■ HOW TO COMPLETE THIS TASK:
Your copy should hold exactly the lines from the one containing "Where should I" through the last line of the entries, and no pictures.

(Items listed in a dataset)
——

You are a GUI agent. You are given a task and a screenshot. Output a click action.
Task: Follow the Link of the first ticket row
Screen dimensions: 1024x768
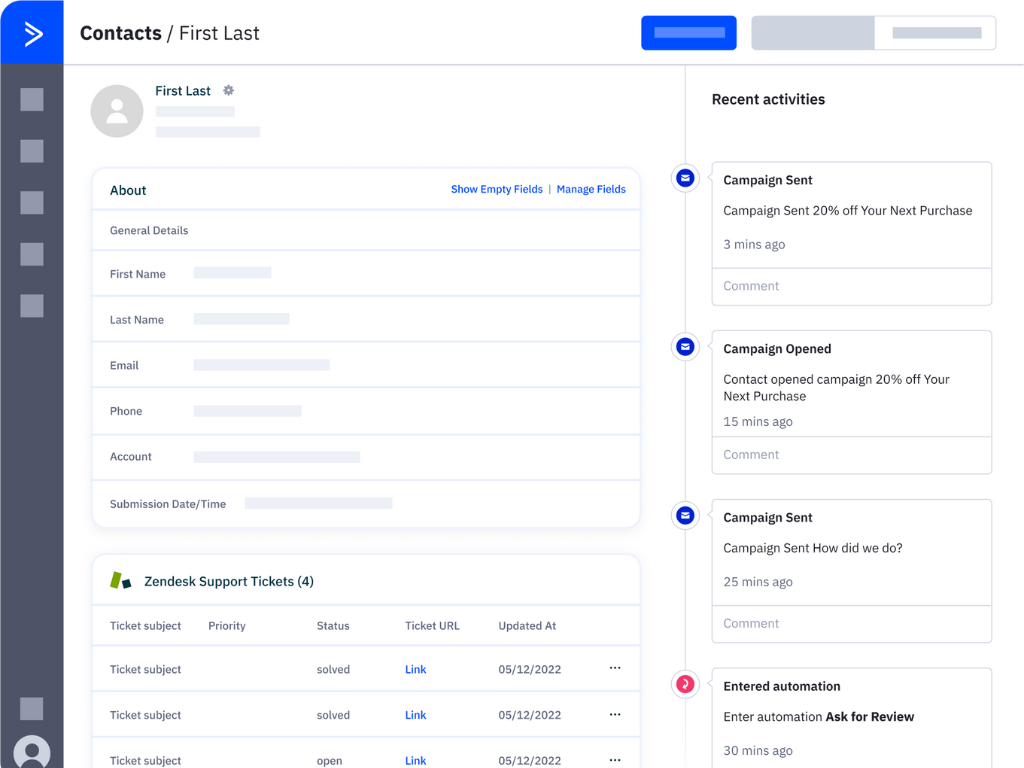[x=415, y=669]
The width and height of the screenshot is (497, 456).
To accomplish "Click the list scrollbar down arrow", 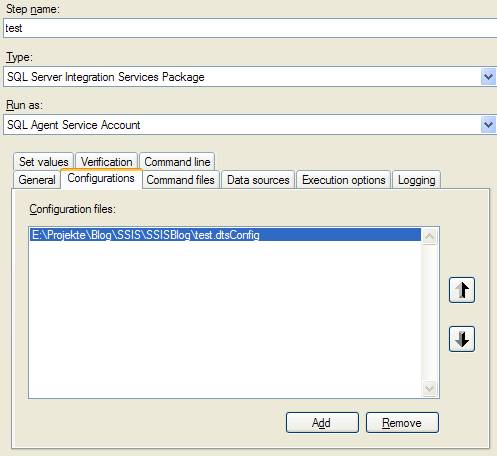I will pos(429,389).
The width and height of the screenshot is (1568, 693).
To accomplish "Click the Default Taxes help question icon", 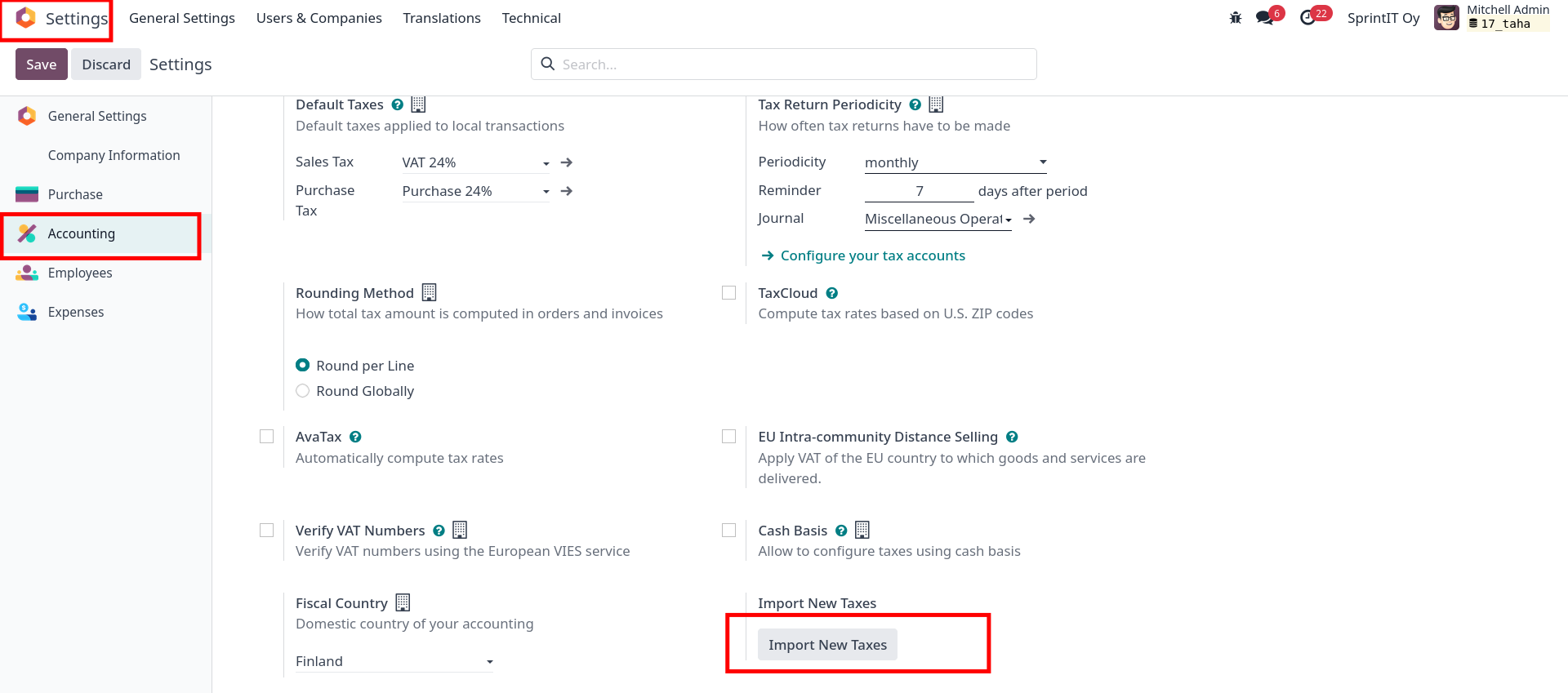I will coord(398,104).
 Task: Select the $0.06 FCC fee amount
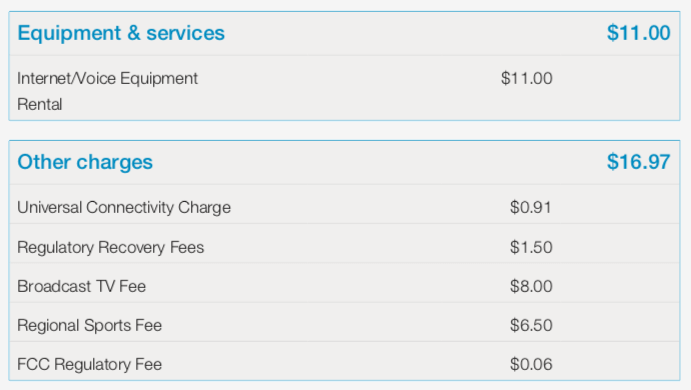[x=531, y=364]
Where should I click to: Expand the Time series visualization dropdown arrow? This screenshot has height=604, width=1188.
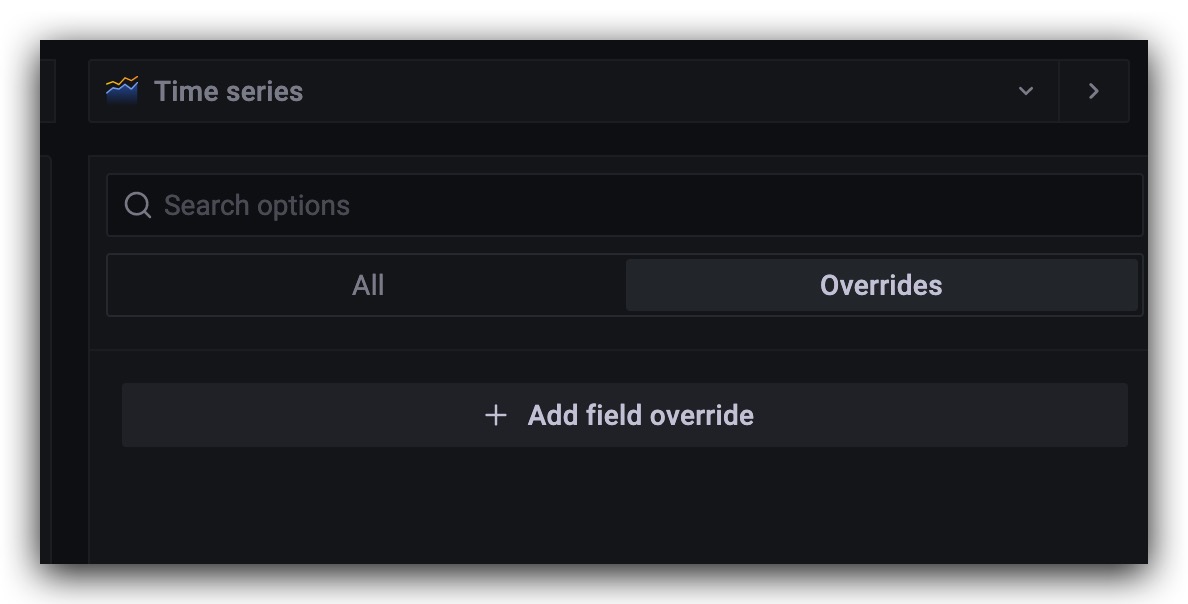pos(1026,91)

——

■ ANSWER BELOW:
Where should I click to: Expand the Time series visualization dropdown arrow? This screenshot has height=604, width=1188.
pos(1026,91)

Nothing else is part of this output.